Een processie door de straten van Brugge

Organisation and coordination

Organising the Procession of the Holy Blood requires a great deal of hard work. We have a group of volunteers who are committed to turning this event into a success. The coordinator and deputy coordinator keep a tight hold of the reins and focus on all the practical issues which affect the procession. The director is responsible for the dialogues, scenes and setups. We also have people in place who are responsible for the music, the choreography, the horses …

Some employees will ensure the props and floats are all in good order, others will be designing the costumes, whilst the seamstresses work hard at realising these … Rehearsals will be taking place for three weeks before the event. Those responsible for groups will be recruiting extras for groups and procession commissioners will ensure everything along the route runs smoothly.

In addition to financial support, the city of Bruges will also be providing us with highly valued logistical cooperation from various different agencies and services (police, tourism services, licencing, organising, environment, road services …).

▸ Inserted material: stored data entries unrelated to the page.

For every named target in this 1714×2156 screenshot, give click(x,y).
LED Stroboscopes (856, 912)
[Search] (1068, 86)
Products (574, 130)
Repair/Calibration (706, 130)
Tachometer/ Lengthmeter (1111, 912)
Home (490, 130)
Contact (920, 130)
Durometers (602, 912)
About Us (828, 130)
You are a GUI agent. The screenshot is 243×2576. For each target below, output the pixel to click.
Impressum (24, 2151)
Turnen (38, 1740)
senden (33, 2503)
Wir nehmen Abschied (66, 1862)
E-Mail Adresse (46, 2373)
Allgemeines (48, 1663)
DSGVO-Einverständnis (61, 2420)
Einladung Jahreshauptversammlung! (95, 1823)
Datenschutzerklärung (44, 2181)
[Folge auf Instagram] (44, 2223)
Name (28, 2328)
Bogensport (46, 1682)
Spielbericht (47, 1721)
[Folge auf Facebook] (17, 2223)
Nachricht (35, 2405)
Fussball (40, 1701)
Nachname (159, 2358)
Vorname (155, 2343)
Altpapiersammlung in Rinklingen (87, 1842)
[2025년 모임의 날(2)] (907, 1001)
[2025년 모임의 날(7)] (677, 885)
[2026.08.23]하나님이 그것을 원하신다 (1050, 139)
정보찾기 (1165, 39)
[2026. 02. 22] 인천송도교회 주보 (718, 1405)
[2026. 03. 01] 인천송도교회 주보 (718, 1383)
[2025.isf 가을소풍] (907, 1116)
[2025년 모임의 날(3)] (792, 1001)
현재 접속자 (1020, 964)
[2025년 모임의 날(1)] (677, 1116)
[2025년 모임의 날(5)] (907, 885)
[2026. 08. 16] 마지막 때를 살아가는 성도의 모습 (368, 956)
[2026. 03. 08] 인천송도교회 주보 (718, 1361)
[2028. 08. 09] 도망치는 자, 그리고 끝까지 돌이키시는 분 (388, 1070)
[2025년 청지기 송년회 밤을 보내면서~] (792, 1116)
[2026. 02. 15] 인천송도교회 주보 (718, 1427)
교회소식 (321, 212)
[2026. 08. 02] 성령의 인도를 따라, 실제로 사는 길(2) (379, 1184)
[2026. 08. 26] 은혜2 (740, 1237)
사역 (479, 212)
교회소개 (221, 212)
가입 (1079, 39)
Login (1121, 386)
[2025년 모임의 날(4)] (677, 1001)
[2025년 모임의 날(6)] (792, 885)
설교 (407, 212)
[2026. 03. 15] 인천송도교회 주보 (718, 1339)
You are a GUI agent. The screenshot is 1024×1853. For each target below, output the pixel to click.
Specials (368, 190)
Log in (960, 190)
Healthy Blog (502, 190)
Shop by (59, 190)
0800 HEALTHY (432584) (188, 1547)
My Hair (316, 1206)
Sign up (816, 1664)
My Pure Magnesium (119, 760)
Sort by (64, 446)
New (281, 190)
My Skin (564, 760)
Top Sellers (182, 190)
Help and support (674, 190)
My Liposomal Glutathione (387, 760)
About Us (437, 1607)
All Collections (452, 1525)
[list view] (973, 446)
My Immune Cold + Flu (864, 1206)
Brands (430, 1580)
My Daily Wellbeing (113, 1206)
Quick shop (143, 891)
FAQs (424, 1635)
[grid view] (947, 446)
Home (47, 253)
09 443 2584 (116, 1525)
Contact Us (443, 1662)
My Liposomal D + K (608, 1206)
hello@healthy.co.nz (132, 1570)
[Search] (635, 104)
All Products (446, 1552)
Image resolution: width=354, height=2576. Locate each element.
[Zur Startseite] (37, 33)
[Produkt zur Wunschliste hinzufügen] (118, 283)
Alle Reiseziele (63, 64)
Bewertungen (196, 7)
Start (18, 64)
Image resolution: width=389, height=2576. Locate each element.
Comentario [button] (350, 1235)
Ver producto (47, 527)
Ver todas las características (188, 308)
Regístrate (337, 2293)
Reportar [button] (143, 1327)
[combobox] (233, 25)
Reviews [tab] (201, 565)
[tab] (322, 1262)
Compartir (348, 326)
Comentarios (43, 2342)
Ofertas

Extras, animals and floats

The Procession of the Holy Blood is more than a biblical and historic evocation of 1,700 participants. Several generations of Bruges residents, represented by all social strata, have given shape to this ancient annual tradition. Some families form part of a particular group with all of their family members, others opt for spreading themselves across various different groups. Eighty percent of all participants take part every single year. This has resulted in some participants completing the procession for 10, 20 and even up to 50 years or more.
The procession also includes 50 horses, 18 draught horses, 6 camels, 6 donkeys, some 80 sheep, 1 ox, 6 birds of prey and a number of chickens.
A total of 13 floats also participate with the procession, which have certainly given it a unique character. They have been especially designed and built for the procession.


The procession in figures

  • The procession includes 1,700 extras.
  • The youngest participant is between 3 and 5 months old (baby Jesus in the manger). The oldest participant is more than 80 years old.
  • A total of 250 musicians participate with the procession. Hundreds of instruments are used.
  • 850 procession participants will have a wig or a beard. Some of these wigs have been especially made for the procession.
  • An impressive 250 pairs of shoes and 100 pairs of gym shoes are polished during the days leading up to the procession.
  • 1,200 extras will have their faces painted by a team of 50 people, all within a 3 hour period.
  • Every makeup artist has two boxes of foundation, powder, lipstick, blusher, eyeliner, brushes and sponges.
  • 120 palm branches are especially flown in from Italy.
  • Four seamstresses will be checking more than 1,200 costumes over the course of a month and will be repairing or altering these where necessary.
  • The procession is also an event full of animals: 50 horses, 18 draught horses, 6 camels, 6 donkeys, some 80 sheep, 1 ox, 6 birds of prey and a number of chickens will also be coming along.
  • The procession will be coloured by 13 floats, which give shape to the spectacle.